— DIRECTIONS —
In the court opinion excerpt on jury instructions, of what crimes was the defendant in State v. Smith convicted?

207 W.Va. at 615, 616, 535 S.E.2d at 214, 215. See also, State v. Tidwell, 215 W.Va. 280, 283, 599 S.E.2d 703, 706 (2004), citing State v. Boyd, 209 W.Va. 90, 543 S.E.2d 647 (2000), to the effect that, if the defendant requested the charge, he cannot “complain of the result.”

            Similarly, the case now to be determined not only involves the rejection of a voluntary manslaughter instruction at trial but also circumstances wherein the evidence would not support a voluntary manslaughter verdict. Syllabus point 5 of State v. Demastus, 165 W.Va. 572, 270 S.E.2d 649 (1980), holds: “Jury instructions on possible guilty verdicts must only include those crimes for which substantial evidence has been presented upon which a jury might justifiably find the defendant guilty beyond a reasonable doubt.” Moreover, as this Court stated in syllabus point 1 of State v. Jones, 174 W.Va. 700, 329 S.E.2d 65 (1985):

         The question of whether a defendant is entitled to an instruction on a lesser included offense involves a two-part inquiry. The first inquiry is a legal one having to do with whether the lesser offense is by virtue of its legal elements or definition included in the greater offense. The second inquiry is a factual one which involves a determination by the trial court of whether there is evidence which would tend to prove such lesser included offense. State v. Neider, 170 W.Va. 662, 295 S.E.2d 902 (1982).
Syl. pt. 12, State v. McCraine, 214 W.Va. 188, 588 S.E.2d 177 (2003); syl. pt. 9, State v. Carey, 210 W.Va. 651, 558 S.E.2d 650 (2001); syl. pt. 4, State v. Blankenship, 208 W.Va. 612, 542 S.E.2d 433 (2000). Thus, syllabus point 4 of State v. Collins, 154 W.Va. 771, 180 S.E.2d 54 (1971), holds: “Instructions must be based upon the evidence and an instruction which is not supported by evidence should not be given.” Syl. pt. 5, State v. Brooks, 214 W.Va. 562, 591 S.E.2d 120 (2003).

            In State v. Smith, 198 W.Va. 441, 481 S.E.2d 747 (1996), the defendant, Patricia Lynn Smith, was convicted of murder of the second degree and conspiracy relating to the shooting death of her live-in boyfriend. Although the relationship between the decedent and Smith was described as “tempestuous,” Smith conceded that the evidence did not meet the criteria of battered woman syndrome. Nevertheless, the record contained substantial testimony of mutual arguing, shouting, threatening and the use of profanity. 198 W.Va. at 443, 481 S.E.2d at 749. The appellant, with the assistance of her 16 year-old son, shot the decedent while he was sleeping. This Court, in Smith, held that the Circuit Court did not abuse its discretion in refusing to instruct the jury on voluntary manslaughter. See, syl. pt. 1, State v. Bell, 211 W.Va. 308, 565 S.E.2d 430 (2002), noting that the refusal to give a jury instruction is reviewed under an abuse of discretion standard.

— STORED DATA —
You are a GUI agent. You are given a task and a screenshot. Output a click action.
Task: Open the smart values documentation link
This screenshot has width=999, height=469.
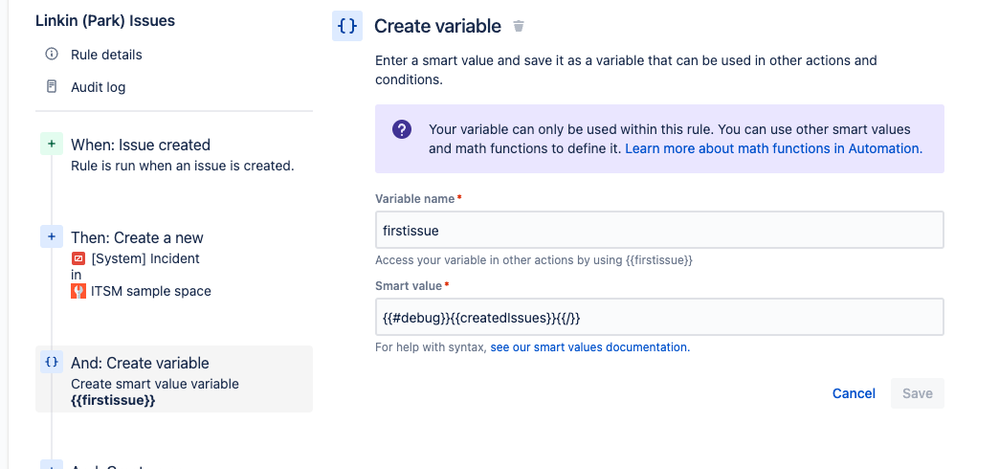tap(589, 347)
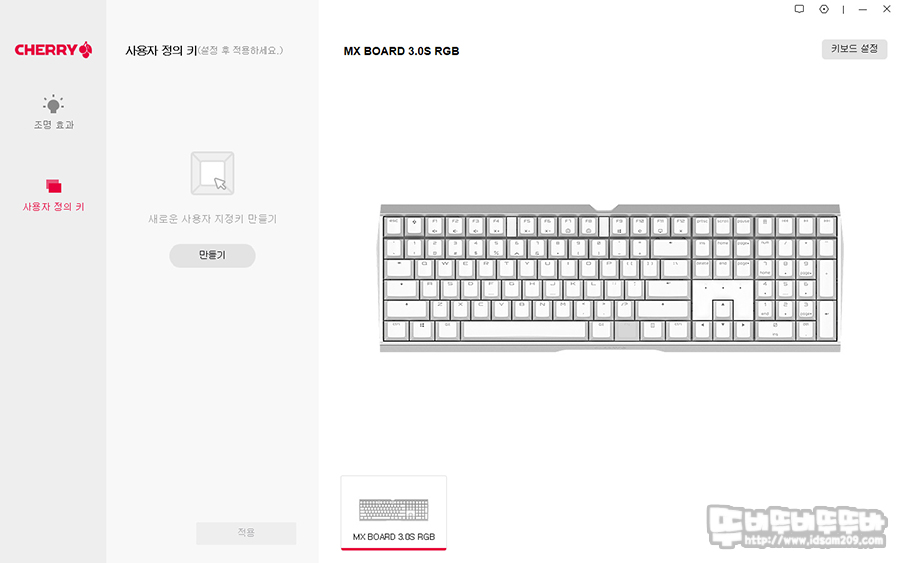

— EXERCISE RESULT —
Murder of the second degree and conspiracy.